Ancak askerlerine bu kadar yakın olmasına rağmen, askeri kampanyaların tüm zorluklarını onlarla paylaştığı gerçeğine rağmen, Napolyon Karargahında gerçekten mahkeme görgü kurallarının hüküm sürmesini istedi. Tek bir mareşal veya general, alt rütbelerden bahsetmemek, ona adıyla atıfta bulunma hakkına sahip değildi. Görünüşe göre buna yalnızca Mareşal Lann'e ve o zaman bile yalnızca gayri resmi bir ortamda izin verildi. Ama onu Brienne'deki askeri okuldan ya da Junot ya da özellikle yakın Duroc gibi Toulon kuşatmasından tanıyanlar bile böyle bir aşinalık bekleyemezdi. Napolyon, Buckle d'Albe ile aynı masada oturuyordu, ancak hiç kimsenin başlığını çıkarmadan onunla birlikte bulunmaya hakkı yoktu. Karargah memurlarının görünüşlerini izlemediklerini veya imparatorun önünde tıraşsız göründüklerini hayal etmek imkansızdı.

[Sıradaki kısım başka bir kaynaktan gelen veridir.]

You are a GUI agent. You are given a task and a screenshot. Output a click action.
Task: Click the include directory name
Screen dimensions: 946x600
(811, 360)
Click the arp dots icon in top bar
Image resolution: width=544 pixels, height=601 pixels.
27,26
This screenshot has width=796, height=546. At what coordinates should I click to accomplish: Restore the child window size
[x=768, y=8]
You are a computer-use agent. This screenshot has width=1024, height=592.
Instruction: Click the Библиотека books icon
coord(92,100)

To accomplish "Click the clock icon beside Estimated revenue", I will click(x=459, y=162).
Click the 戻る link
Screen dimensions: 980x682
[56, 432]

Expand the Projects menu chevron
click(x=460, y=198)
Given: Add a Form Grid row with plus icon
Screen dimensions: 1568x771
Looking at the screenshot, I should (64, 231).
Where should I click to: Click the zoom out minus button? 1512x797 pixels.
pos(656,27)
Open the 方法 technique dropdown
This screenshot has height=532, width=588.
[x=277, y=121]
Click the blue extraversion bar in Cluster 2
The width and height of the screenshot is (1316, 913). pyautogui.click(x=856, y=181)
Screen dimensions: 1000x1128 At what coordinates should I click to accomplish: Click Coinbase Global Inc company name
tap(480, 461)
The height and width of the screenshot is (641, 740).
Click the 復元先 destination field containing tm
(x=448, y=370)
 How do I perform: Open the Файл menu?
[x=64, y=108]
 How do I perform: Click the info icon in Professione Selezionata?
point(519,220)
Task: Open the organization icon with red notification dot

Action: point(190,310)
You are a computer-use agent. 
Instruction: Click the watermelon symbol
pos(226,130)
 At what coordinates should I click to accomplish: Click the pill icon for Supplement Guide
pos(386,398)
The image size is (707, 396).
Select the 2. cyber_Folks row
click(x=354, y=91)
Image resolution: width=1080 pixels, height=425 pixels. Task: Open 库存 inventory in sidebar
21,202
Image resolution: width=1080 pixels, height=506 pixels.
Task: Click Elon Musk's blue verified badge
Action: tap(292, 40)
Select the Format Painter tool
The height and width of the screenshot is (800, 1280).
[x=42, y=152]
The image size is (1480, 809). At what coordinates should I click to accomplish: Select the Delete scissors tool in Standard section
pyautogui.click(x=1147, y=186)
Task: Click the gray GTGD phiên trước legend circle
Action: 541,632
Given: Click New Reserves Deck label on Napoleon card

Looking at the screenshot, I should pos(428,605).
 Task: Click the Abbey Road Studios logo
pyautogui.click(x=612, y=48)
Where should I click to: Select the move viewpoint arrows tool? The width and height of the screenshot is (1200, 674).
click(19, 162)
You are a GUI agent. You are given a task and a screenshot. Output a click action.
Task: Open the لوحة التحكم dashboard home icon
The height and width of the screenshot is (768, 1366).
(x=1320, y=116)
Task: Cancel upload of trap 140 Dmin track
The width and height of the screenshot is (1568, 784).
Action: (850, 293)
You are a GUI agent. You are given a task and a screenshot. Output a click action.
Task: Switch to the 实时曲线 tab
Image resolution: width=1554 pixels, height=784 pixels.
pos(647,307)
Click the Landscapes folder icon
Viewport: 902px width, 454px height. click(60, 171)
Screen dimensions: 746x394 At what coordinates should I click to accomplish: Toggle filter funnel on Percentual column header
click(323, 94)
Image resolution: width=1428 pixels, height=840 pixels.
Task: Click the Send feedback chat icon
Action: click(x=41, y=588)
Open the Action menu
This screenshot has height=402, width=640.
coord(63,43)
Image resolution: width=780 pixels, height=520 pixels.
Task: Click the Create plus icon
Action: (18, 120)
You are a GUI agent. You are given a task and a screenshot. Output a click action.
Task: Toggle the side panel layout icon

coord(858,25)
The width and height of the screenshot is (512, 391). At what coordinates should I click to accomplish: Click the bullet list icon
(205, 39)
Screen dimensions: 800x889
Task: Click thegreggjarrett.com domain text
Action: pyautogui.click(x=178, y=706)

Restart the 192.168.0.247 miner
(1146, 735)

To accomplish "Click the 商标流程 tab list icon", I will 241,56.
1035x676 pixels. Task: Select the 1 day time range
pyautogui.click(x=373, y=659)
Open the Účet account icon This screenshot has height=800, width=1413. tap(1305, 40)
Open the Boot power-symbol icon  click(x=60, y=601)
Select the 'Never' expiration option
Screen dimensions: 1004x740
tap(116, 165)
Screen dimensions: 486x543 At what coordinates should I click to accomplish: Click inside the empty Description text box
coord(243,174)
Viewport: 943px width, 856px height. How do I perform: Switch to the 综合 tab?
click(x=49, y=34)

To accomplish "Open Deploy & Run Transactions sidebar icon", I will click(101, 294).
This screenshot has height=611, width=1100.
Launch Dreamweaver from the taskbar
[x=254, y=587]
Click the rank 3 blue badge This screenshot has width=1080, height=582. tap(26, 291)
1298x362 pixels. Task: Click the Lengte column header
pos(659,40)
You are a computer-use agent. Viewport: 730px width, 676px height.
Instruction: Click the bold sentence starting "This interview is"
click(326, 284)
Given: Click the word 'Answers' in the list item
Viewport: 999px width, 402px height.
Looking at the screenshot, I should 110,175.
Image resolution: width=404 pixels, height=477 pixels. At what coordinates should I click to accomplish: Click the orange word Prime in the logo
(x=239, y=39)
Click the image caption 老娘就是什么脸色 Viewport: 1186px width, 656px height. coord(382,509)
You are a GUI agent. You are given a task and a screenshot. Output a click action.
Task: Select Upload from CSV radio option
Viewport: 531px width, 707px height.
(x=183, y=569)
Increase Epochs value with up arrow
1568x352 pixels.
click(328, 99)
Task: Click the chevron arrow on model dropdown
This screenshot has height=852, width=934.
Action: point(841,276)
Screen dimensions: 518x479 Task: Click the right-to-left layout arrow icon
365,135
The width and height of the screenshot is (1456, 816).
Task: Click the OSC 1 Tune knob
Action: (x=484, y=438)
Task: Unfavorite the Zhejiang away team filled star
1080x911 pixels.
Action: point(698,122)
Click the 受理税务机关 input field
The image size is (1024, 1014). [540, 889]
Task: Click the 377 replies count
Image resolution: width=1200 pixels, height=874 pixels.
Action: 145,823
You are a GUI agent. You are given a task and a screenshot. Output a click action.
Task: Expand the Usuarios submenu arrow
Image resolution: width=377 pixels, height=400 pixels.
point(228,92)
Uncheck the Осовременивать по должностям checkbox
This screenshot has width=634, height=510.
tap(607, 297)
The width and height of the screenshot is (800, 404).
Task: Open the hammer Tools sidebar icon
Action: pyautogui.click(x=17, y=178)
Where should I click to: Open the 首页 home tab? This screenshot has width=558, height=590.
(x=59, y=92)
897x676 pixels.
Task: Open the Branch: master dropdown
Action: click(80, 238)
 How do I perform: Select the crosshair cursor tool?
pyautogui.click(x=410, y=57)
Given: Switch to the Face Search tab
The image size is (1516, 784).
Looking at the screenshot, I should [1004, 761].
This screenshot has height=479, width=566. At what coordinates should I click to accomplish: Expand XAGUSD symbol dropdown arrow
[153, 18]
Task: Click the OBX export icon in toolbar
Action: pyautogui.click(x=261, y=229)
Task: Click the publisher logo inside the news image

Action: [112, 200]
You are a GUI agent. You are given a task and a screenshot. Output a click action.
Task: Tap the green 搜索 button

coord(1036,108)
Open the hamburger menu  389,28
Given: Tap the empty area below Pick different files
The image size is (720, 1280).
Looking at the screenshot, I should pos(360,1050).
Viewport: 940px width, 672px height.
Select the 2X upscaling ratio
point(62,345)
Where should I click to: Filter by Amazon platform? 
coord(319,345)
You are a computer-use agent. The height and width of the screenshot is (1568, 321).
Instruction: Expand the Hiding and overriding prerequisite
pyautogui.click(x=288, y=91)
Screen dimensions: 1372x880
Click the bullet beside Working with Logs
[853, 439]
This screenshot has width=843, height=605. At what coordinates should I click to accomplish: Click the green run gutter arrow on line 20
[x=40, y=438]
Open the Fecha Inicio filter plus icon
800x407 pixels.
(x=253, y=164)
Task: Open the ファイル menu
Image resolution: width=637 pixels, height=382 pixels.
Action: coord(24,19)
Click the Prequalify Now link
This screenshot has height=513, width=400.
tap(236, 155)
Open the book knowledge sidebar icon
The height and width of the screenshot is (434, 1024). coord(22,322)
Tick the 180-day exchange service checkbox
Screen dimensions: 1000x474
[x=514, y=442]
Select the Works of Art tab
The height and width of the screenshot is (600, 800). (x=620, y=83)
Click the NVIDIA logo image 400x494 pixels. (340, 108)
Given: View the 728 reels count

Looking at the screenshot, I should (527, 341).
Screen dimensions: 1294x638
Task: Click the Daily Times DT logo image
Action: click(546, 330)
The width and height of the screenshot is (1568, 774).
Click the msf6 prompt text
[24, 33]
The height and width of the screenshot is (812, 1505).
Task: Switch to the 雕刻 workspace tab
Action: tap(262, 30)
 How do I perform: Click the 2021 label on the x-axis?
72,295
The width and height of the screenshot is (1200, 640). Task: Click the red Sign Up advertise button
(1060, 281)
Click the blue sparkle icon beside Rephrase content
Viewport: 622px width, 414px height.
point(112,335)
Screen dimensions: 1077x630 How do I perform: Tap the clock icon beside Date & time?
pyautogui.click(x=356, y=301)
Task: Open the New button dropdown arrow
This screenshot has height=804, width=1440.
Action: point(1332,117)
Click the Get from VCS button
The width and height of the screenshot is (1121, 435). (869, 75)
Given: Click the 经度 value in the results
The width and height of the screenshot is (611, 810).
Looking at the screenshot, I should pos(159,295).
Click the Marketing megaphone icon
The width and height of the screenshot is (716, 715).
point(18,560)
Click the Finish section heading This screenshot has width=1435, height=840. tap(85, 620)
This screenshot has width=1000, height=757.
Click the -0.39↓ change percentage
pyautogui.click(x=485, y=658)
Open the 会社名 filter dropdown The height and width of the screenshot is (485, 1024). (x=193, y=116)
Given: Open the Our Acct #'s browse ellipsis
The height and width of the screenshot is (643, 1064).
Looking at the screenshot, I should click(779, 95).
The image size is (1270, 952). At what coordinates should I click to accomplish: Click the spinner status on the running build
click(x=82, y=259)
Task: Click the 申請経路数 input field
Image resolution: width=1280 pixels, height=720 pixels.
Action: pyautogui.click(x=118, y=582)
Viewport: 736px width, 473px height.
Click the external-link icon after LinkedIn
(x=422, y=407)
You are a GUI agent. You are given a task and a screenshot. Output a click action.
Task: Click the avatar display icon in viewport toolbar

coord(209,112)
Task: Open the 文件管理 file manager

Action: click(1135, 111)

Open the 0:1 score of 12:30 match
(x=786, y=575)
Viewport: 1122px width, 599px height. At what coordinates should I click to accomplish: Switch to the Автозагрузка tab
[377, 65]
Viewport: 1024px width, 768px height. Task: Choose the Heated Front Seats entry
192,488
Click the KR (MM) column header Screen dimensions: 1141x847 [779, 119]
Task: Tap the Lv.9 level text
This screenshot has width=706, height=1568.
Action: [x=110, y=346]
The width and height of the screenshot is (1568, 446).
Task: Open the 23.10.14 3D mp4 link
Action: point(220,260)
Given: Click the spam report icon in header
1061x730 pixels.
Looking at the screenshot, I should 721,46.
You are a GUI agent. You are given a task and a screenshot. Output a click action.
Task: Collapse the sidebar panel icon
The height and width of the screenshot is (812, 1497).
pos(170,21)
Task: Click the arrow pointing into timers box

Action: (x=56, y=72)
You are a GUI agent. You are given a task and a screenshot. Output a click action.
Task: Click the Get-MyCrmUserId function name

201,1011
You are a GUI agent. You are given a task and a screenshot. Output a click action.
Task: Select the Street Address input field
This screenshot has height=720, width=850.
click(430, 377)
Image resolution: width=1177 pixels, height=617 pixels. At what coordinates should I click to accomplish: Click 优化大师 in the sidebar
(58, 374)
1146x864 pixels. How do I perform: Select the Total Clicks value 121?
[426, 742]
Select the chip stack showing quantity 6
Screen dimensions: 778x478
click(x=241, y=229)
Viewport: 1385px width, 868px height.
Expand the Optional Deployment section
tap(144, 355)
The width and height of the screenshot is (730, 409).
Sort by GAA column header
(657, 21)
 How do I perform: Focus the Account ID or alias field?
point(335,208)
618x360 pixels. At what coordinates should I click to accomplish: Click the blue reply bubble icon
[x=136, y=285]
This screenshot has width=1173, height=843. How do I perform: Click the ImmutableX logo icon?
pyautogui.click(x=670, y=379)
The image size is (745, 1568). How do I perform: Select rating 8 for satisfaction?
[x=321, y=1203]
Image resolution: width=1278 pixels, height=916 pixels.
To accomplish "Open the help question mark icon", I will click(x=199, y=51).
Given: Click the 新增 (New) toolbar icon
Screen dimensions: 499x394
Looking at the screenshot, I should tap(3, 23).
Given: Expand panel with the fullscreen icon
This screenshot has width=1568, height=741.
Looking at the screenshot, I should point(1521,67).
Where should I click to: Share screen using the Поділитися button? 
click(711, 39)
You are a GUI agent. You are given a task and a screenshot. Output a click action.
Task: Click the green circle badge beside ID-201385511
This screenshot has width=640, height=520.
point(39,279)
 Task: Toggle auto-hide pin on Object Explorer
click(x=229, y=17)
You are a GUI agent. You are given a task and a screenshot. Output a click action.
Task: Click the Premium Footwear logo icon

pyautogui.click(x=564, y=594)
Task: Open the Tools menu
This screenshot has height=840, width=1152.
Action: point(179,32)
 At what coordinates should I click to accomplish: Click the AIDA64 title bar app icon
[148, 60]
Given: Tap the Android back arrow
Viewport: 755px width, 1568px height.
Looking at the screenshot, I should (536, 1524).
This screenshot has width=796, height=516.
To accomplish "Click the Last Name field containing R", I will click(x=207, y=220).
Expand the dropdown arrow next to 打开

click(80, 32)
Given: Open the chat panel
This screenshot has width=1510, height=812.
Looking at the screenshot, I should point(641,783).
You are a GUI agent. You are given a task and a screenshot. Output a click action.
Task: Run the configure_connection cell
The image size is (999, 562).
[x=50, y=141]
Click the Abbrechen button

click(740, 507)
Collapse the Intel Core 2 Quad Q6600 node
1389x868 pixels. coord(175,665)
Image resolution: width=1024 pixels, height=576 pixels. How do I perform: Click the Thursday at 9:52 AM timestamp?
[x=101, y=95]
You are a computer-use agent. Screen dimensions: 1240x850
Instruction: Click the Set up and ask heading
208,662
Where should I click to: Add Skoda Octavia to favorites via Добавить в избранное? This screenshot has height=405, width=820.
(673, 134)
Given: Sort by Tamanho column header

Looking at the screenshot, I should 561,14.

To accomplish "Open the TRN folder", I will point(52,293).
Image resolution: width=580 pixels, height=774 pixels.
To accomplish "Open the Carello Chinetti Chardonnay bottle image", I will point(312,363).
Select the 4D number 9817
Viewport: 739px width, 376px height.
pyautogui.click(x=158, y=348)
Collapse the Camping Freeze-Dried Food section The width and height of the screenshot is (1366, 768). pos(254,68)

Askeri kampanyalarda, Napolyon kendini kurtarmadı ve aynı şeyi Karargah memurlarından istedi. Onlardan azami çaba ve özveri gerekiyordu; herkesin sürekli olarak hizmete hazır olması ve o anda mevcut olan yaşam koşullarıyla yetinmesi gerekiyordu. Açlık, soğukluk, dairelerin kalitesi veya eğlence eksikliği ile ilgili herhangi bir memnuniyetsizlik, sızlanma veya şikayet, bu tür memurlar için kötü sonuçlanabilir. Tabii ki, Karargah lükse daldı ve memurlar doydular, içtiler ve yürüdüler, ancak çok daha sık olarak kaba yemek ve samanda, tahta bir bankta veya hatta iddiasız bir yatakla yetinmek zorunda kaldılar. açık gökyüzünün altında yerde. 1813 Sakson seferi sırasında, Louis XVI'nın eski bir saray mensubu ve Napolyon'un güvenilir bir diplomatı olan Kont Louis-Marie-Jacques-Almaric de Narbonne-Lara, 18. yüzyılın görgü kuralları konusunda o kadar titiz bir adamdı ki her sabah başladı. gün peruğunu pudralayarak, sürekli etrafta koşuşturan emir subaylarıyla dolu bir ofiste iki yığılmış sandalyede isteksizce uyudu.
Napolyon, bir kereden fazla astları için bir örnek oluşturdu ve memurlarıyla açık havada uyudu, ancak maiyet her zaman savaşlardan önce ona daha rahat dinlenme koşulları sağlamaya çalıştı. Ancak, refahı üzerinde gerçekten yararlı bir etkisi olan günlük banyolara büyük önem verdi. Bu nedenle, Karargah hizmetlilerinin görevi, ne pahasına olursa olsun, sıcak su almak ve portatif bir bakır banyo ile doldurmaktı. Napolyon üç ya da dört saatlik uykuyla yetindi. Gece yarısından önce erken yattı, böylece sabahları taze bir zihinle emirleri dikte etmeye başlayabilirdi. Ardından, önceki günün raporlarını okudu ve bu, durumu ayık bir şekilde değerlendirmesine izin verdi.